◆ Passage provided:
───

Chronic Disease Self-Management Program

Updated/reviewed September 2023

  • Need: To help people with chronic conditions learn how to manage their health.
  • Intervention: A small-group 6-week workshop for individuals with chronic conditions to learn skills and strategies to manage their health.
  • Results: Participants have better health and quality of life, including reduction in pain, fatigue, and depression.

Sickness Prevention Achieved through Regional Collaboration (SPARC, Inc.®)

Updated/reviewed July 2023

  • Need: Population-based rates of adult vaccinations and cancer screenings are low. Delivery rates are lower still in low-income and minority communities.
  • Intervention: SPARC was established to develop and test new community-wide strategies to increase the delivery of clinical preventive services.
  • Results: Across the United States in both rural and urban communities, SPARC programs, which broaden the delivery of potentially life-saving preventive services, have been successfully launched, improving residents' health.

Effective Examples

Salud es Vida Cervical Cancer Education

Updated/reviewed January 2024

  • Need: To deliver information about cervical cancer to rural Hispanic women in the United States.
  • Intervention: The development of a lay health worker (promotora) curriculum that provided information on cervical cancer, HPV, and the HPV vaccine to Hispanic farmworker women living in rural southern Georgia and South Carolina.
  • Results: Significant increases in post-test scores relating to cervical cancer knowledge and increases in positive self-efficacy among promotoras.

Promising Examples

Texas C-STEP Project: Cancer Screening, Training, Education and Prevention Program

Updated/reviewed September 2023

  • Need: Improve screening rates for rural uninsured/underinsured patients in counties surrounding Bryan-College Station, Texas.
  • Intervention: An academic center's nursing and family medicine training programs partnered with its public health program to obtain state grant funds for execution of a coordinated cancer prevention and detection program.
  • Results: In 5 years of colorectal screening efforts, 18 cases of colorectal cancer were diagnosed in addition to detection of precancerous lesions in 25% of nearly 2000 screening colonoscopies. In 3 years of women's health screening, 18 cases of breast cancer and 141 precancerous cervical lesions were also detected. Due to the initial success of the project, the program continues.

The Rural Virtual Infusion Program

funded by the Federal Office of Rural Health Policy

Updated/reviewed April 2020

  • Need: Allow rural cancer patients in a region inclusive of 26 counties in Iowa, Minnesota, and South Dakota to have access to tertiary-level chemotherapy regimens in rural infusion centers.

───

◆ The data:
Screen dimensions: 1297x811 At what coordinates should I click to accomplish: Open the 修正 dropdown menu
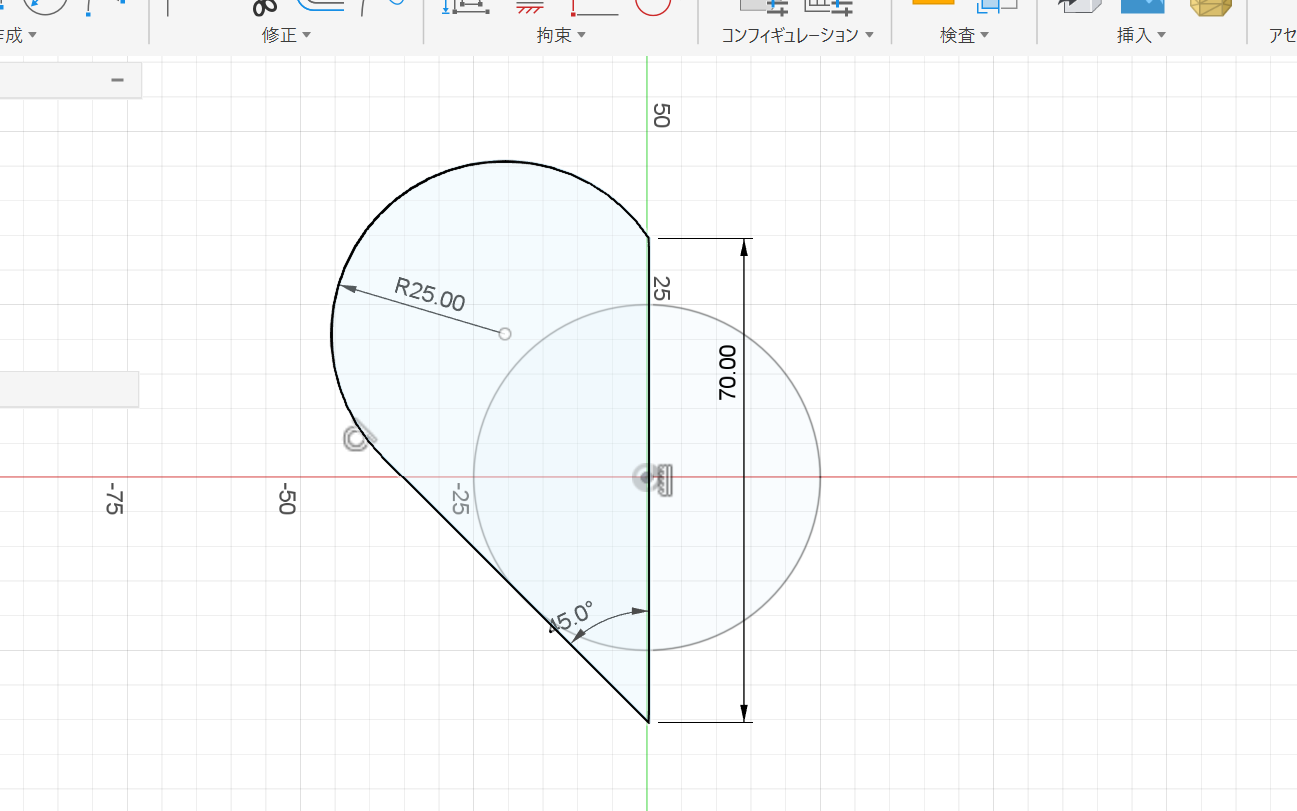pos(286,35)
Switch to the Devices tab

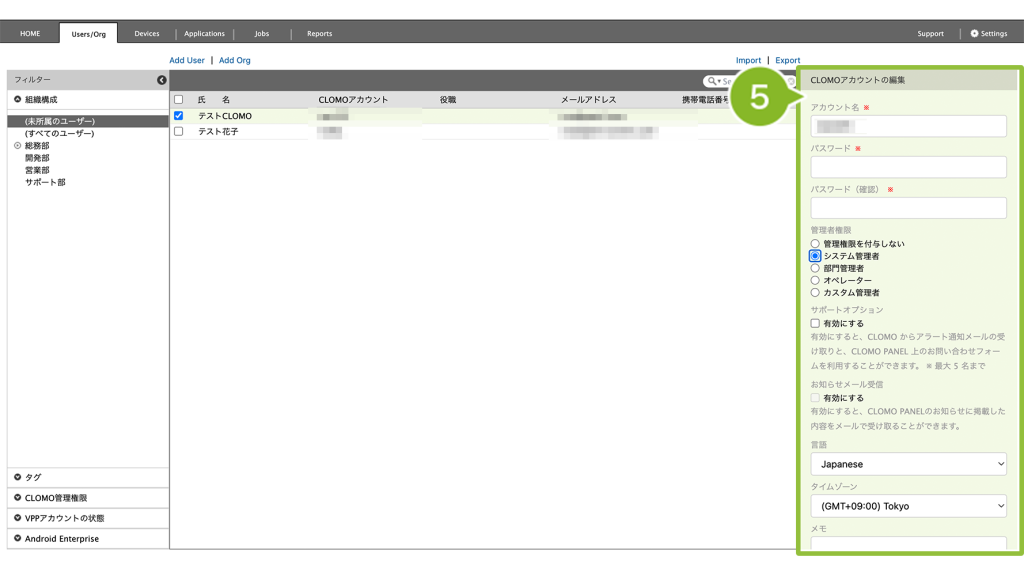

───

◆ Brief A:
Answer these questions using the health program summaries:
(i) How many weeks does the Chronic Disease Self-Management Program workshop last?
(ii) In which areas did the Hispanic farmworker women who received the Salud es Vida curriculum live?
(iii) How many precancerous cervical lesions did the Texas C-STEP Project detect in 3 years of women's health screening?
◆ Brief B: Write out the part of the health program summaries starting with "Salud es Vida" and going on through "and South Carolina.".

◆ Exercise result A:
(i) 6 weeks
(ii) Rural southern Georgia and South Carolina
(iii) 141

◆ Exercise result B:
Salud es Vida Cervical Cancer Education

Updated/reviewed January 2024

  • Need: To deliver information about cervical cancer to rural Hispanic women in the United States.
  • Intervention: The development of a lay health worker (promotora) curriculum that provided information on cervical cancer, HPV, and the HPV vaccine to Hispanic farmworker women living in rural southern Georgia and South Carolina.